期刊
ENVIRONMENT INTERNATIONAL
卷 108, 期 -, 页码 271-277出版社
PERGAMON-ELSEVIER SCIENCE LTD
DOI: 10.1016/j.envint.2017.08.020
关键词
Fine particulate matter; Nitrogen dioxides; Ozone; Dementia; Cohort
资金
- Health Canada [MOA-4500314182]
Introduction: Emerging studies have implicated air pollution in the neurodegenerative processes. Less is known about the influence of air pollution, especially at the relatively low levels, on developing dementia. We conducted a population-based cohort study in Ontario, Canada, where the concentrations of pollutants are among the lowest in the world, to assess whether air pollution exposure is associated with incident dementia. Methods: The study population comprised all Ontario residents who, on 1 April 2001, were 55-85 years old, Canadian-born, and free of physician-diagnosed dementia (similar to 2.1 million individuals). Follow-up extended until 2013. We used population-based health administrative databases with a validated algorithm to ascertain incident diagnosis of dementia as well as prevalent cases. Using satellite observations, land-use regression model, and an optimal interpolation method, we derived long-term average exposure to fine particulate matter (<= 2.5 mu m in diameter) (PM2.5), nitrogen dioxide (NO2), and ozone (O-3), respectively at the subjects' historical residences based on a population-based registry. We used multilevel spatial random-effects Cox proportional hazards models, adjusting for individual and contextual factors, such as diabetes, brain injury, and neighborhood income. We conducted various sensitivity analyses, such as lagging exposure up to 10 years and considering a negative control outcome for which no (or weaker) association with air pollution is expected.
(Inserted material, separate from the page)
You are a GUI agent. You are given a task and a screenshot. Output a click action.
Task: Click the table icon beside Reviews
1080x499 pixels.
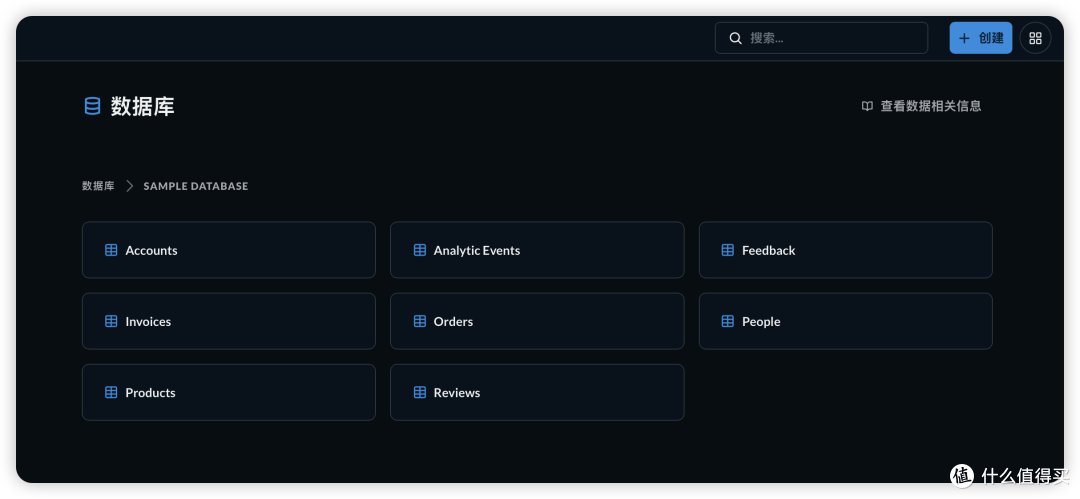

Results: We identified 257,816 incident cases of dementia in 2001-2013. We found a positive association between PM2.5 and dementia incidence, with a hazard ratio (HR) of 1.04 (95% confidence interval (CI): 1.03-1.05) for every interquartile-range increase in exposure to PM2.5. Similarly, NO2 was associated with increased incidence of dementia (HR=1.10; 95% CI: 1.08-1.12). No association was found for O-3. These associations were robust to all sensitivity analyses examined. These estimates translate to 6.1% of dementia cases (or 15,813 cases) attributable to PM2.5 and NO2, based on the observed distribution of exposure relative to the lowest quartile in concentrations in this cohort. Discussion: In this large cohort, exposure to air pollution, even at the relative low levels, was associated with higher dementia incidence.